• **Fragmento**
Contados residentes han vuelto, muy poquitos, y colocan tráilers con generadores junto a sus antiguos hogares. Hay cuadras y cuadras donde no se ve un alma, sólo bandadas de cuervos sobre los troncos mal heridos, y los letreros que fueron vida: Melvin Barber Shop, H & W Drug Store, Lea and Perrin Hair Center, y así, un gimnasio, un bar, una tintorería, y hasta un colmado de sabor latino. Había bastantes iglesias en ese sector; templos chiquitos, casi artesanales, y otros de proporciones respetables, que se ve que contaban con buen número de feligreses. Algunos fueron abatidos, despedazados por la furia del agua. Otros flotaron como si hubieran sido fabricados para eso, para navegar cuando llegara el diluvio, y en el mismo instante en que bajó la marea cayeron como pétalos, cualquier lugar es bueno para afincar los huesos de la fe.

• **Tareas por resolver**
(a) Según el fragmento, ¿qué colocan junto a sus antiguos hogares los pocos residentes que han vuelto?
(b) Extrae del fragmento el texto literal desde "Contados residentes han" hasta "huesos de la fe.", incluido este último.
Responde basándote solo en el fragmento.

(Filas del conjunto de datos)

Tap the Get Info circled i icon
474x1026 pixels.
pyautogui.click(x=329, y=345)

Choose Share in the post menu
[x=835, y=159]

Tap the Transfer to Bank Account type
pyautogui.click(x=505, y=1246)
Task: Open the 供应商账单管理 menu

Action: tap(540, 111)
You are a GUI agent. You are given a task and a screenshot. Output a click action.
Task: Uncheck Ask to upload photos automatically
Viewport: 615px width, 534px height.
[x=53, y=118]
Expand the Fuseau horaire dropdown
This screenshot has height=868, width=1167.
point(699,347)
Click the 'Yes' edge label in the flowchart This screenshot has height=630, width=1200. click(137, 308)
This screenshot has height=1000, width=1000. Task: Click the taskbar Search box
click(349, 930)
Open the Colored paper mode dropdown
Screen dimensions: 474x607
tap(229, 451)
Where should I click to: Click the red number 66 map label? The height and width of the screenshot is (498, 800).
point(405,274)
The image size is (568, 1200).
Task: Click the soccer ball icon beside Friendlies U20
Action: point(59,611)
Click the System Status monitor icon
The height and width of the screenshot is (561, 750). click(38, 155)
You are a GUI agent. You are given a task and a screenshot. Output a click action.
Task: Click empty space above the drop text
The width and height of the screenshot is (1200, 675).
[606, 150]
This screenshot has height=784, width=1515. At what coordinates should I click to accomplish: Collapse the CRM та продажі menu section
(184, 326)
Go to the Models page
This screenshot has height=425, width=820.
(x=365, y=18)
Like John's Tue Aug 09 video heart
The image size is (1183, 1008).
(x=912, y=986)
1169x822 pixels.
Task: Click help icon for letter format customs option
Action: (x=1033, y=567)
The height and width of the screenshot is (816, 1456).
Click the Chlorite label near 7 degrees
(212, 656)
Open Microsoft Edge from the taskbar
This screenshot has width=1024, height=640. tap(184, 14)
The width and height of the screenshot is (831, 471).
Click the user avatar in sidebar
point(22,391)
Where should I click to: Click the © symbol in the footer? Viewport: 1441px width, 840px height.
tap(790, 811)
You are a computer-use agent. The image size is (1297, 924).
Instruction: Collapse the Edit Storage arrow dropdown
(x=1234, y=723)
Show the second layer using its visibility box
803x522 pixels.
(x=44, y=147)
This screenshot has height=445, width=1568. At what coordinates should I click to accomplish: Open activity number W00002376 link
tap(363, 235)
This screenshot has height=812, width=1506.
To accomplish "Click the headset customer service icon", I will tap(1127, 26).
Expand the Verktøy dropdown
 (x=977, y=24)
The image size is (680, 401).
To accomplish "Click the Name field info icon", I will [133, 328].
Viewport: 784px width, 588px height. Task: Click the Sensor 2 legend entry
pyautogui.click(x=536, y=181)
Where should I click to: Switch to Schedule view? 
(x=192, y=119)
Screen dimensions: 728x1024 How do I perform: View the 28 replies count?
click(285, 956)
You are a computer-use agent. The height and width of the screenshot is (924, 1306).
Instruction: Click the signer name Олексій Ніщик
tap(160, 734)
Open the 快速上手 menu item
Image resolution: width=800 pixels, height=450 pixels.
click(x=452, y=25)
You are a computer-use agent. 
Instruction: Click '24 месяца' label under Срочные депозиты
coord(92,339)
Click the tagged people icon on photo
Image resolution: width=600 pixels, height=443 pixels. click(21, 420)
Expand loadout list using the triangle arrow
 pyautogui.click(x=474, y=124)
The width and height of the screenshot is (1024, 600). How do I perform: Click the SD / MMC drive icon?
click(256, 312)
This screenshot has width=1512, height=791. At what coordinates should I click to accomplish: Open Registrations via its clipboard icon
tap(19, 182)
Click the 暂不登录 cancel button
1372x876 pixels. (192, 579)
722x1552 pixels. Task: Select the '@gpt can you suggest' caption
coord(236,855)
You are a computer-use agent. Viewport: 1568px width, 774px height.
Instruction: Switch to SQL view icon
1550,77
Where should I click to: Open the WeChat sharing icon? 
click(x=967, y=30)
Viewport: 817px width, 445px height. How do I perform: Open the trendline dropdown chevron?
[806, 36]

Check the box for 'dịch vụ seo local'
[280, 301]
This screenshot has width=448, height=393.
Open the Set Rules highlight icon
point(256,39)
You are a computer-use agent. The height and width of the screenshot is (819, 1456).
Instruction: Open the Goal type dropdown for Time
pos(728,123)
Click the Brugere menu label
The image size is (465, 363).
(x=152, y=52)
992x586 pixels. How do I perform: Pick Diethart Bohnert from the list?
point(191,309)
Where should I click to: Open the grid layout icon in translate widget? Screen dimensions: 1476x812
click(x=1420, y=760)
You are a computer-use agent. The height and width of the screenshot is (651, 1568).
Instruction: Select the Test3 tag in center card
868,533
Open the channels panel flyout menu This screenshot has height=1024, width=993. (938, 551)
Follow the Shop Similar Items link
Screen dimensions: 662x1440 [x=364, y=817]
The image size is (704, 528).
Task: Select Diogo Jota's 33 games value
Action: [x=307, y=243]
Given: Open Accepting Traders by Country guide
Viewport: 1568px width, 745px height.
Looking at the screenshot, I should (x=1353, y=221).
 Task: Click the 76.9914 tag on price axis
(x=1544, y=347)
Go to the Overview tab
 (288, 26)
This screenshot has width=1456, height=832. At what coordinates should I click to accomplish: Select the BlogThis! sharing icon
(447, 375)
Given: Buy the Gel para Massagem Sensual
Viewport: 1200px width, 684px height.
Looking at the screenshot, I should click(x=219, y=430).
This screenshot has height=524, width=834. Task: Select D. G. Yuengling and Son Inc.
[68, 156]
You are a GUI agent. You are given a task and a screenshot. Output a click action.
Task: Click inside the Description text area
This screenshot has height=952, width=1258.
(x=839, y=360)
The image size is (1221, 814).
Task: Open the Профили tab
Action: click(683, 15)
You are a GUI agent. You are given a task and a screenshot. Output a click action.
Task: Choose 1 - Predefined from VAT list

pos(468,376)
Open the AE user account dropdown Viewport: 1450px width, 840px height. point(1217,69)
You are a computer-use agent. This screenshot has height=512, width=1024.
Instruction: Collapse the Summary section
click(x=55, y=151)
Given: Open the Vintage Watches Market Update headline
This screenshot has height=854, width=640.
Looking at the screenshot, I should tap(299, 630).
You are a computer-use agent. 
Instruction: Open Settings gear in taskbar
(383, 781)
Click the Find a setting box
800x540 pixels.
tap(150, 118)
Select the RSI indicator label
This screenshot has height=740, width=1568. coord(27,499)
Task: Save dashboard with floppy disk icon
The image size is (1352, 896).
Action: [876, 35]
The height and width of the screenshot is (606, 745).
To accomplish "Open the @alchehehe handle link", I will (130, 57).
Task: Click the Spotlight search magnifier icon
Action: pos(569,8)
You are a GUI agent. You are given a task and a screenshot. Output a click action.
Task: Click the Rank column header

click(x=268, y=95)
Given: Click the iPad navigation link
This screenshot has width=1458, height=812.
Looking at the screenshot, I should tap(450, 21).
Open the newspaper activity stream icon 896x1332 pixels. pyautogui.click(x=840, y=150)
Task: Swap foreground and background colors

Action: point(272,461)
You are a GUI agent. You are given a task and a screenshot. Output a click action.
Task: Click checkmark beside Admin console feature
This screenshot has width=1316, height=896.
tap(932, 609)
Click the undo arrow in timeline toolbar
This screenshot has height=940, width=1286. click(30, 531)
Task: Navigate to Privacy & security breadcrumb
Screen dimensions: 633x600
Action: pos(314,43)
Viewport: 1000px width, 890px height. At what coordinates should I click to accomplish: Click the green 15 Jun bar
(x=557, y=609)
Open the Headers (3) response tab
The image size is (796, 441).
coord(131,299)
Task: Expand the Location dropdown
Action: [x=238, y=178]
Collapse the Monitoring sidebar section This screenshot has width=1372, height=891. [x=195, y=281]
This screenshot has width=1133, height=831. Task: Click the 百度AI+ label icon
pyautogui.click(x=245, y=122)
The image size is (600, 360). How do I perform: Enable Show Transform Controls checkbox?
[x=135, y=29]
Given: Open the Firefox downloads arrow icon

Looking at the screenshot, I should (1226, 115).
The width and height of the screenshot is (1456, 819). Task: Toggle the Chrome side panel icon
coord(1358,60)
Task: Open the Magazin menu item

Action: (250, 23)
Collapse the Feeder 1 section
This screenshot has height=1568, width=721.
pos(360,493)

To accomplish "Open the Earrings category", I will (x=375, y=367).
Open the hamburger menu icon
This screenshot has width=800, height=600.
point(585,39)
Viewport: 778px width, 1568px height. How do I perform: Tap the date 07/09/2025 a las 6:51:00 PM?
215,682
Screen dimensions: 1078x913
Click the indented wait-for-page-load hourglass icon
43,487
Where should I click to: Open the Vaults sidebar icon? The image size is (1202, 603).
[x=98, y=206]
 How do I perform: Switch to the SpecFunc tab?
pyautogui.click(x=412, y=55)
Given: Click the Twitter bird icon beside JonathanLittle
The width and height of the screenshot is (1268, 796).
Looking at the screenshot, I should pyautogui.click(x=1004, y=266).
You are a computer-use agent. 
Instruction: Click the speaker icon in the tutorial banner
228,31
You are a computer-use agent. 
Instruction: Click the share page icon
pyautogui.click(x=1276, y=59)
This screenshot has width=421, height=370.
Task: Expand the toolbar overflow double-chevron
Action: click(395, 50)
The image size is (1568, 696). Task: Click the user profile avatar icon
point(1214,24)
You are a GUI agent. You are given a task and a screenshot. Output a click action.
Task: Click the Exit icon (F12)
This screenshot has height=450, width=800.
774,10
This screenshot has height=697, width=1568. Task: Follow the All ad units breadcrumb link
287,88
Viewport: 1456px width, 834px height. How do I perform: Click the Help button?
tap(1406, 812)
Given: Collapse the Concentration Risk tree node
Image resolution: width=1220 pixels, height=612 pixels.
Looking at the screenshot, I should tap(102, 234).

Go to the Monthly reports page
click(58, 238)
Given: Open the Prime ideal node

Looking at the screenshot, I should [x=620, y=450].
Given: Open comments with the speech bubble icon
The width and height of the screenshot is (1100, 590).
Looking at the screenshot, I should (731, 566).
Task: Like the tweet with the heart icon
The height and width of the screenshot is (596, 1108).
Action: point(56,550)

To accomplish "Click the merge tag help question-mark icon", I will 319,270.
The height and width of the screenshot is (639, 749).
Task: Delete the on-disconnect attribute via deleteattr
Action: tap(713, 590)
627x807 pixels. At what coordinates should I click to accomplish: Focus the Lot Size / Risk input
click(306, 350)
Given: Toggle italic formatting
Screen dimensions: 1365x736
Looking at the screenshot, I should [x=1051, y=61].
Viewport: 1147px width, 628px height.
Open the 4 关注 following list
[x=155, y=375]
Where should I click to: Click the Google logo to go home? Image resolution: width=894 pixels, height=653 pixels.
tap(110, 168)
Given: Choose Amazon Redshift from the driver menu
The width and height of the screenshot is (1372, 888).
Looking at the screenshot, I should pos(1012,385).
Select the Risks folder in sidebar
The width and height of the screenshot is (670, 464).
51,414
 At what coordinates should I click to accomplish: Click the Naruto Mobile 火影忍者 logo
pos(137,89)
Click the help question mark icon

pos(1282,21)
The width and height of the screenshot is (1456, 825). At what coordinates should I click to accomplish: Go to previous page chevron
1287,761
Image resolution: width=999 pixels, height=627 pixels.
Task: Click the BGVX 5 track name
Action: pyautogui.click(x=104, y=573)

• **Resultados obtenidos**
(a) Tráilers con generadores.

(b)
Contados residentes han vuelto, muy poquitos, y colocan tráilers con generadores junto a sus antiguos hogares. Hay cuadras y cuadras donde no se ve un alma, sólo bandadas de cuervos sobre los troncos mal heridos, y los letreros que fueron vida: Melvin Barber Shop, H & W Drug Store, Lea and Perrin Hair Center, y así, un gimnasio, un bar, una tintorería, y hasta un colmado de sabor latino. Había bastantes iglesias en ese sector; templos chiquitos, casi artesanales, y otros de proporciones respetables, que se ve que contaban con buen número de feligreses. Algunos fueron abatidos, despedazados por la furia del agua. Otros flotaron como si hubieran sido fabricados para eso, para navegar cuando llegara el diluvio, y en el mismo instante en que bajó la marea cayeron como pétalos, cualquier lugar es bueno para afincar los huesos de la fe.